• [WORK TO BE COMPLETED]:
Pick out every line of the items below that contains the string "located", matching its case exactly. Copy each of those lines in full.

• [Entries showing where items appear]:
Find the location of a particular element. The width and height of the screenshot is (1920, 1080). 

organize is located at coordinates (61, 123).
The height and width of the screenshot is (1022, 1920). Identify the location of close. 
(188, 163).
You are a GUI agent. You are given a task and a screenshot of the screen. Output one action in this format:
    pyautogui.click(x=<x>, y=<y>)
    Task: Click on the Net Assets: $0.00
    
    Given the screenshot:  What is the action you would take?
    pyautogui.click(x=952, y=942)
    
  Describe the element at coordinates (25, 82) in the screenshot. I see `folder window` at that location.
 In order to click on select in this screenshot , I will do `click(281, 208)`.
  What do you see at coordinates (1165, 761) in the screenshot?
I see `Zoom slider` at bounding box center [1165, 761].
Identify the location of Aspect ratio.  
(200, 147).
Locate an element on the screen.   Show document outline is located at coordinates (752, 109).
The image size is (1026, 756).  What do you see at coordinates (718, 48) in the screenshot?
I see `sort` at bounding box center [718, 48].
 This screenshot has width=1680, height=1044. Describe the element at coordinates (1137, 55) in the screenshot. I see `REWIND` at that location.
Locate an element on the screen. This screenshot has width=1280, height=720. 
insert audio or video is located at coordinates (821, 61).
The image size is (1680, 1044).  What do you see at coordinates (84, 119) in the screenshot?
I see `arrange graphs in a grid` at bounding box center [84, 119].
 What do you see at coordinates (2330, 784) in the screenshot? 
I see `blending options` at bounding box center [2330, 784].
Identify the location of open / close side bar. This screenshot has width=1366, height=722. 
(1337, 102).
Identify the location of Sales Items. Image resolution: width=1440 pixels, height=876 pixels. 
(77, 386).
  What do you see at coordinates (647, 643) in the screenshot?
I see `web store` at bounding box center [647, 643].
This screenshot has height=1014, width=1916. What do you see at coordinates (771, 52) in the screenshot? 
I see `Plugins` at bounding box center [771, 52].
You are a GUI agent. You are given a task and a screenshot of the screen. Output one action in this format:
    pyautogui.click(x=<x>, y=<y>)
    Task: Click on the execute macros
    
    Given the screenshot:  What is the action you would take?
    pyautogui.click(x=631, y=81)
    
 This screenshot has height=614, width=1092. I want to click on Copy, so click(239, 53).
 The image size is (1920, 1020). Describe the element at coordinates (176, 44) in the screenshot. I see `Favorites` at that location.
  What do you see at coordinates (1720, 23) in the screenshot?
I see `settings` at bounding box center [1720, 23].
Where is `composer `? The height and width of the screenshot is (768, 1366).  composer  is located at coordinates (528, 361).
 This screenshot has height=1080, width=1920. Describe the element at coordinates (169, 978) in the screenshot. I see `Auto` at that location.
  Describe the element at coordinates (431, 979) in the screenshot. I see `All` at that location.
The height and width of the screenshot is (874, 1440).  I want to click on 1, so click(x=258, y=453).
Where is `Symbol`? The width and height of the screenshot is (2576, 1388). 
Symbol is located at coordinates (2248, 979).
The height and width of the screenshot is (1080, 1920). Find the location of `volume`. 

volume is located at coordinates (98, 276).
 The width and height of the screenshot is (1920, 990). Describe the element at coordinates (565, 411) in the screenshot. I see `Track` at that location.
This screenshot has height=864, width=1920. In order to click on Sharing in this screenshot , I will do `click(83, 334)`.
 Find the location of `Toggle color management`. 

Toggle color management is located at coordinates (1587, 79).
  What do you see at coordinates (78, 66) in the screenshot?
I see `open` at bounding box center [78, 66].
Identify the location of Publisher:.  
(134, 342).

• [WORKED ANSWER]:
organize is located at coordinates (61, 123).
Locate an element on the screen.   Show document outline is located at coordinates (752, 109).
insert audio or video is located at coordinates (821, 61).
Where is `composer `? The height and width of the screenshot is (768, 1366).  composer  is located at coordinates (528, 361).
Symbol is located at coordinates (2248, 979).
volume is located at coordinates (98, 276).
Toggle color management is located at coordinates (1587, 79).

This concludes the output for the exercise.